Abordant les dispositions de la LFC-2015, El Ghazi a annoncé que les résultats de sa mise en application sont «plus que satisfaisants» et de citer en chiffres que «les deux caisses, à savoir la Cnas et la Casnos ont respectivement généré des recettes de l'ordre de 1600 milliards de DA et 300 mds de DA».
Concernant la grève déclenchée hier dans la Fonction publique, El Ghazi a affirmé que, «contrairement à ce qui a été affirmé par divers syndicats, le mot d'ordre n'a pas été largement suivi». Globalement, a-t-il dit, on peut établir «un taux de suivi de 9,24%, soit 113.459 grévistes à peine sur plus d'un million de travailleurs (1227.498) que compte le secteur de la Fonction publique, dans les secteurs de la santé, la formation professionnelle, l'éducation, les finances et les collectivités locales».
La grève à laquelle ont appelé des syndicats autonomes de différents secteurs relevant de la Fonction publique (17-18 octobre) a enregistré au premier jour un taux de suivi national de 21%, a affirmé hier le ministre qui a indiqué que le taux de suivi de ce mouvement de protestation a atteint 9,24% au premier jour, selon les services de l'inspection du travail. Il a été précisé que le taux de suivi dans le secteur de l'Education nationale a atteint 16,63% dont 21% d'enseignants. Il a également indiqué que le taux a atteint 3,79% dans le secteur de la santé publique, 0,18% dans la formation professionnelle et 0,16% dans les collectivités locales.
13 syndicats autonomes de secteurs relevant de la Fonction publique avaient entamé une grève lundi pour l'annulation du projet de loi relatif à la retraite et le maintien de la retraite proportionnelle en vigueur depuis 1997.
Pour sa part, le directeur général de la Cnas, Tidjani Hassan Haddam, qui a énoncé les résultats de la LFC-2015, a révélé que «comparativement aux deux semestres des deux derniers exercices, une évolution de 10% a été constatée. Il détaillera que ce sont 153.042 employeurs qui se sont acquittés de la totalité des cotisations principales et bénéficié de l'annulation des majorations et des pénalités de retard alors que près de 19 000 employeurs ont souscrit un échéancier de paiement.

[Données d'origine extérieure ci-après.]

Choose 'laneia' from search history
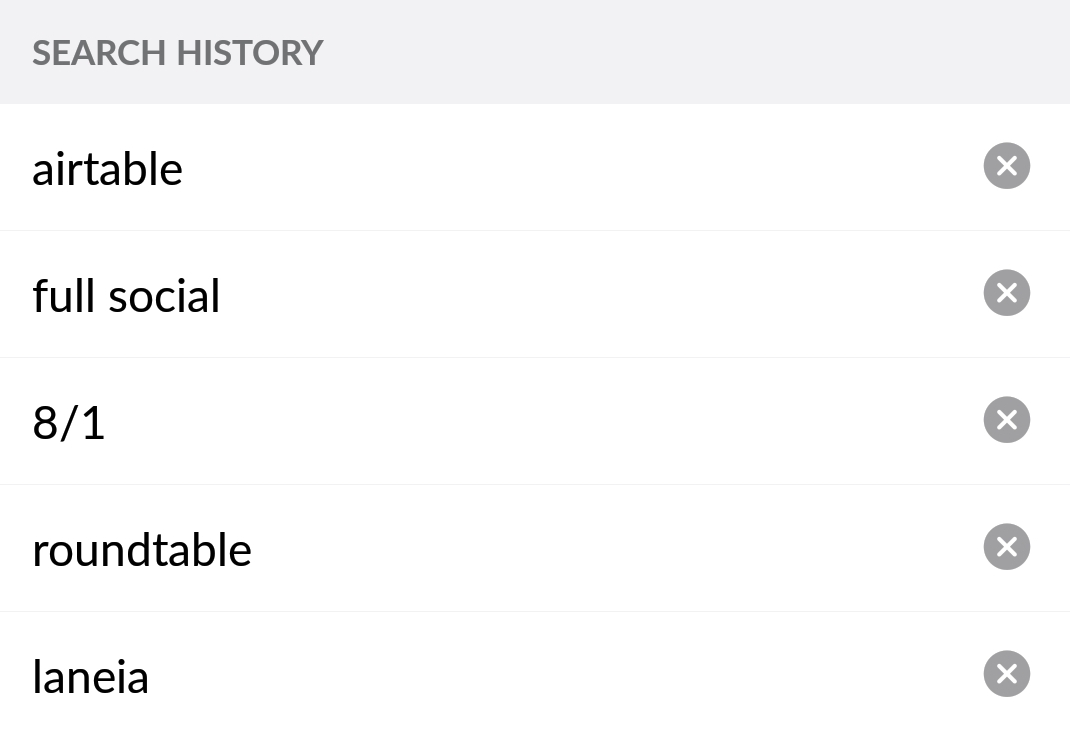 point(90,677)
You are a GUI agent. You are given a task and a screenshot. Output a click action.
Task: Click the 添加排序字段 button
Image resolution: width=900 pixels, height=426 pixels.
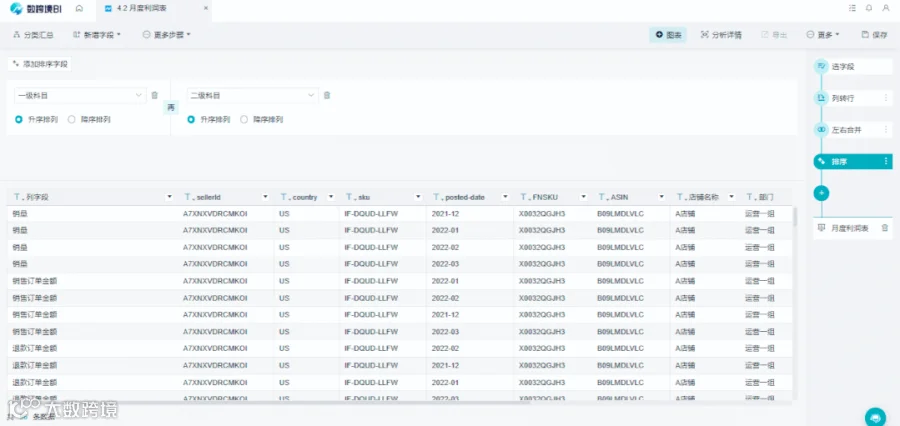click(40, 64)
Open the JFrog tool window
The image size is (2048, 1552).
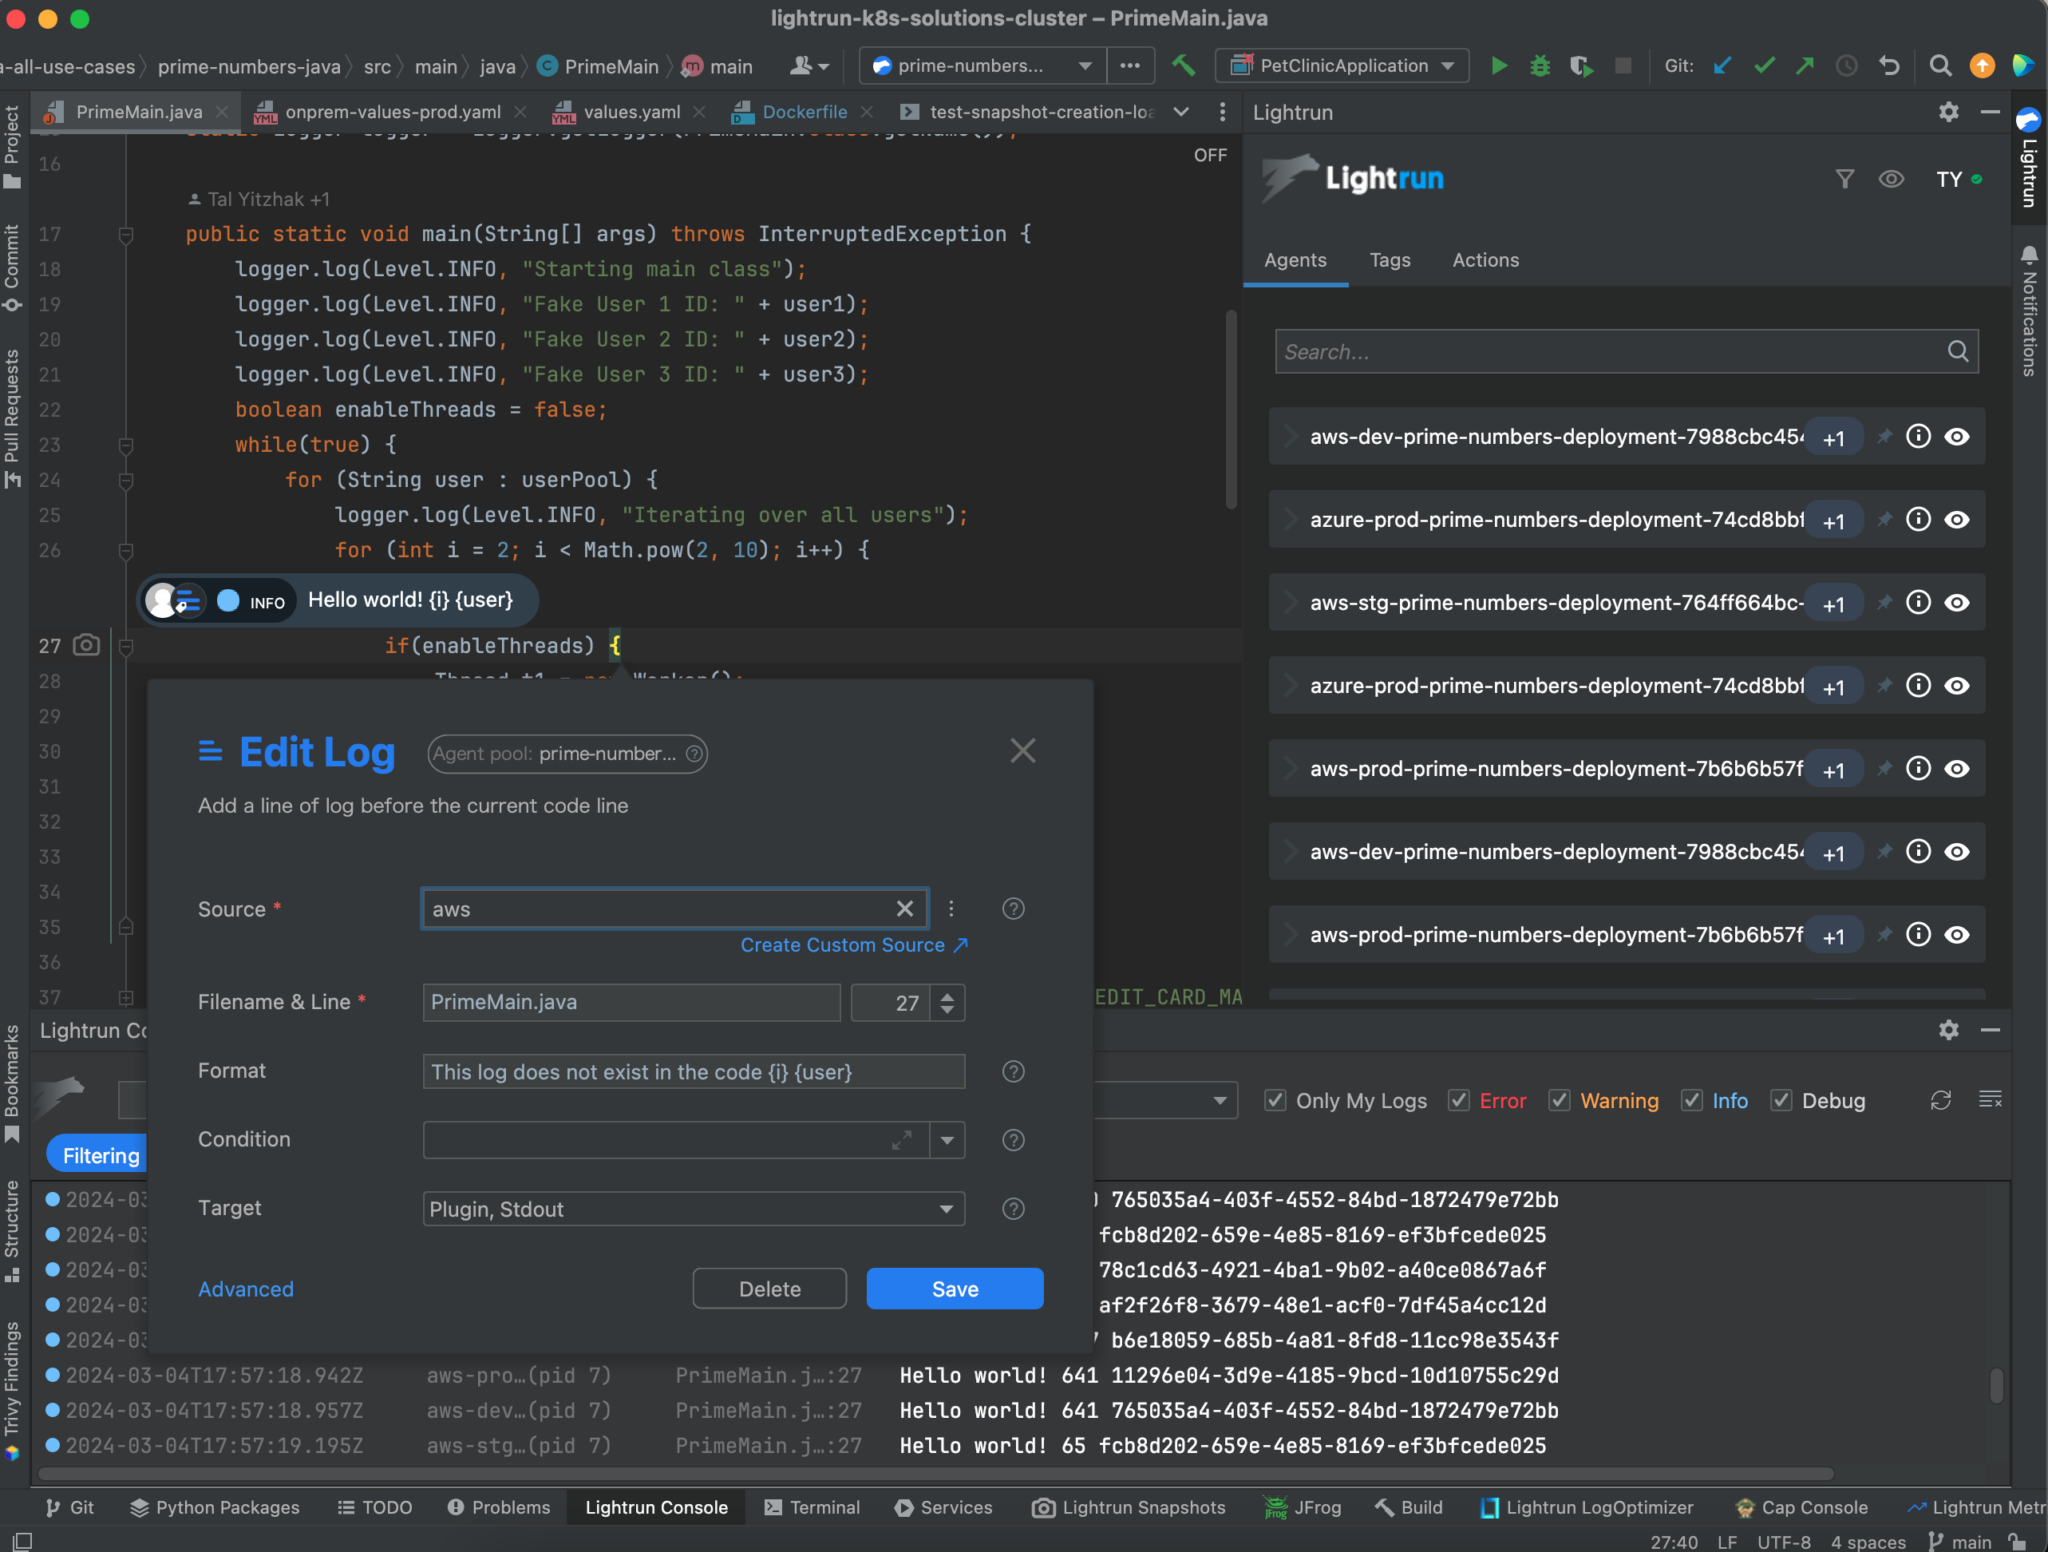pyautogui.click(x=1300, y=1507)
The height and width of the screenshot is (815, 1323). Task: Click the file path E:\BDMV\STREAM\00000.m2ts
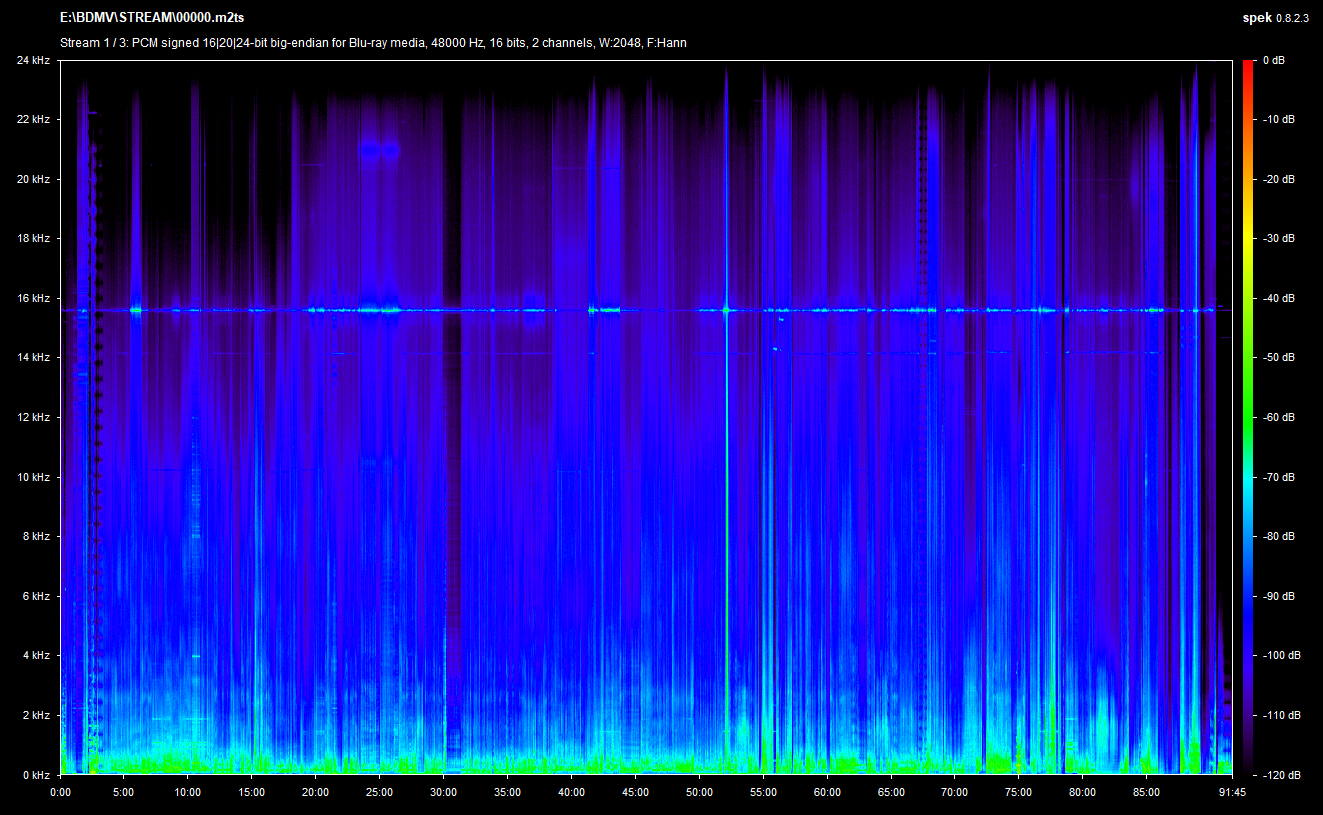[152, 18]

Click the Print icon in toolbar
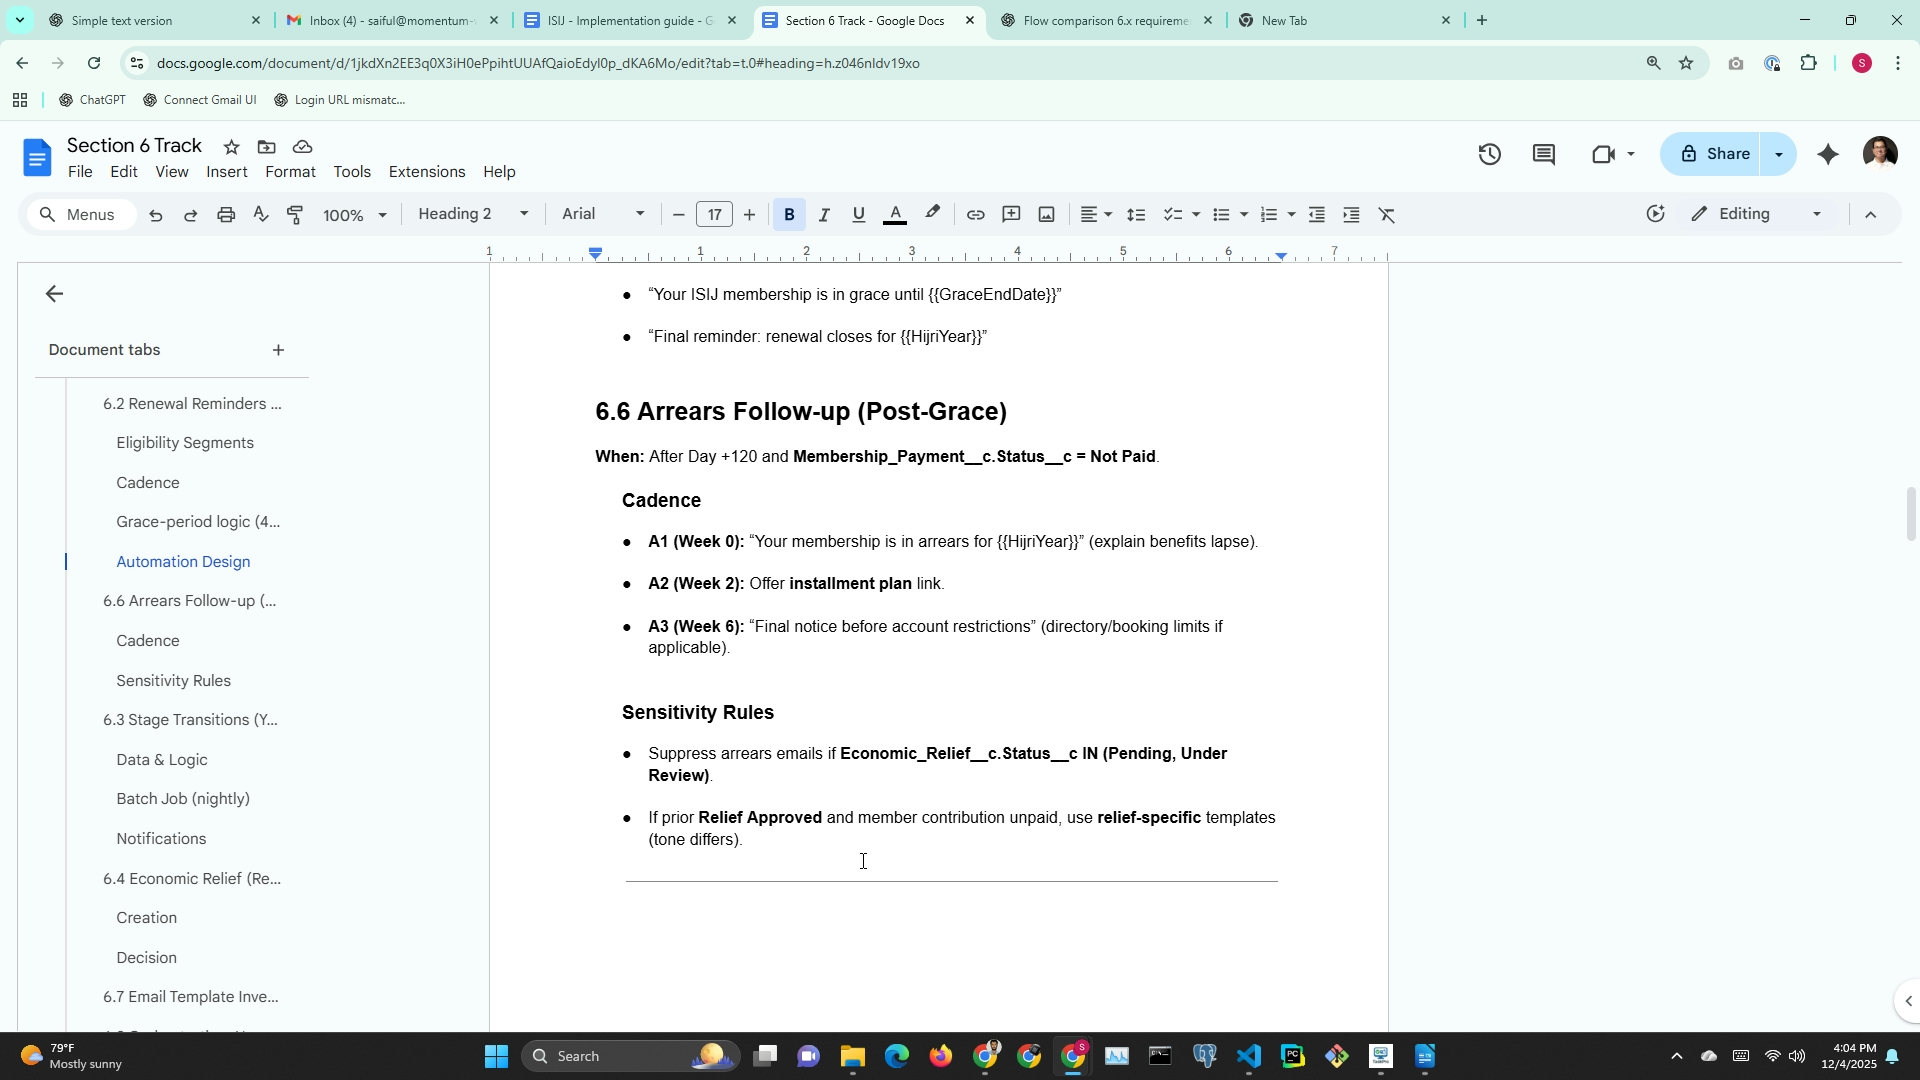pos(226,215)
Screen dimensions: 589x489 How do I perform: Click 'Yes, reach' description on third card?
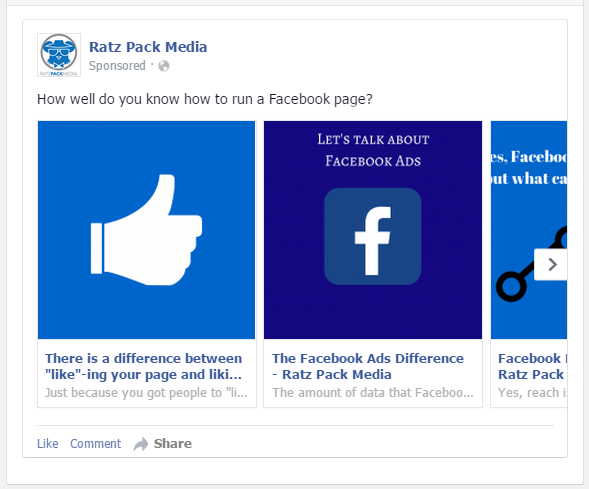tap(532, 392)
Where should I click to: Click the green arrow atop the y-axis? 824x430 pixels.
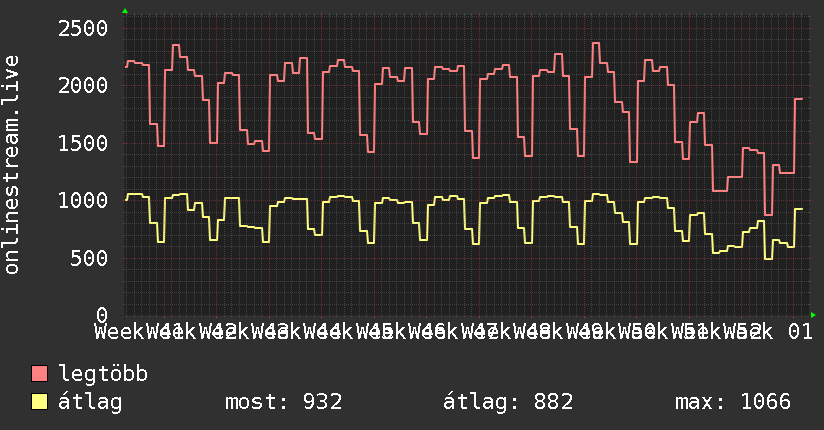125,11
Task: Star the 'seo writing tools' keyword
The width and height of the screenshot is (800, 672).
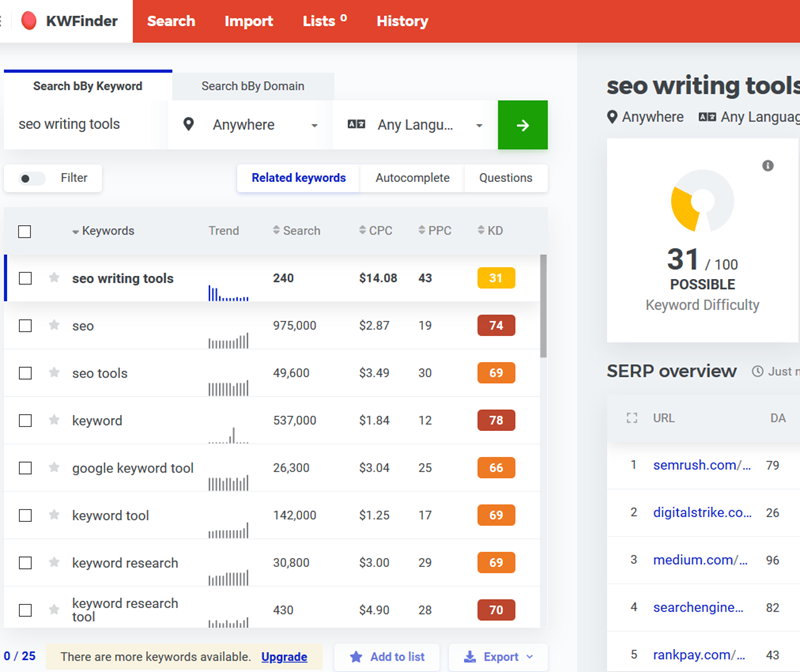Action: coord(54,278)
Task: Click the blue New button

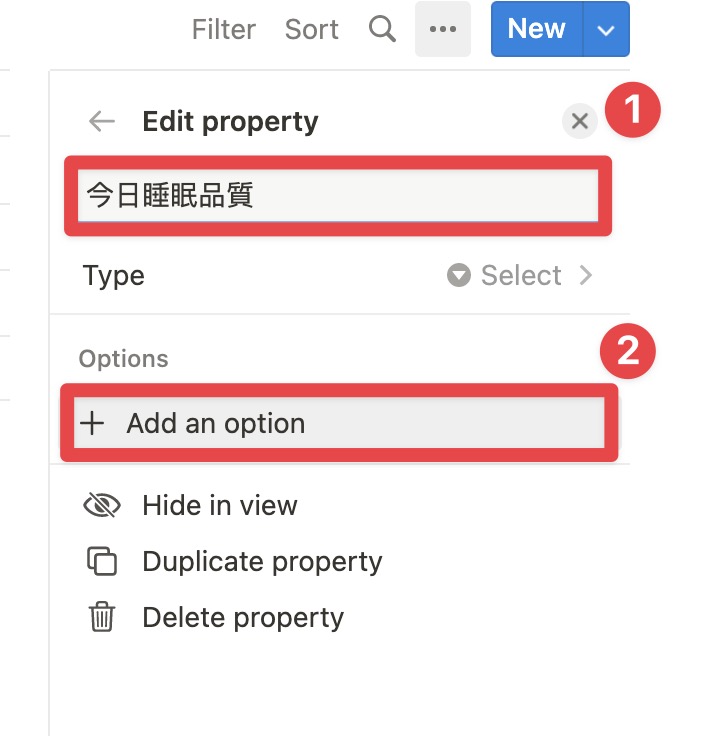Action: pyautogui.click(x=537, y=29)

De nombreux employeurs se sont présentés volontairement pour déclarer près de 32.000 salariés, auxquels viennent s'ajouter quelque 17.321 autres affiliés volontairement.
Au total, ce sont près de 186.000 employeurs qui ont bénéficié de ces mesures, soit 51% de l'effectif employeurs du secteur économique.»
Profitant de ce regroupement, qui durera jusqu'à demain, le DG exhorte, via la presse, les employeurs qui ne se sont pas conformés aux dispositions de la LFC-2015, à se présenter aux agences Cnas, avant le 31 décembre 2016, pour s'acquitter de leurs cotisations. Le premier délai avait été fixé au 31 mars.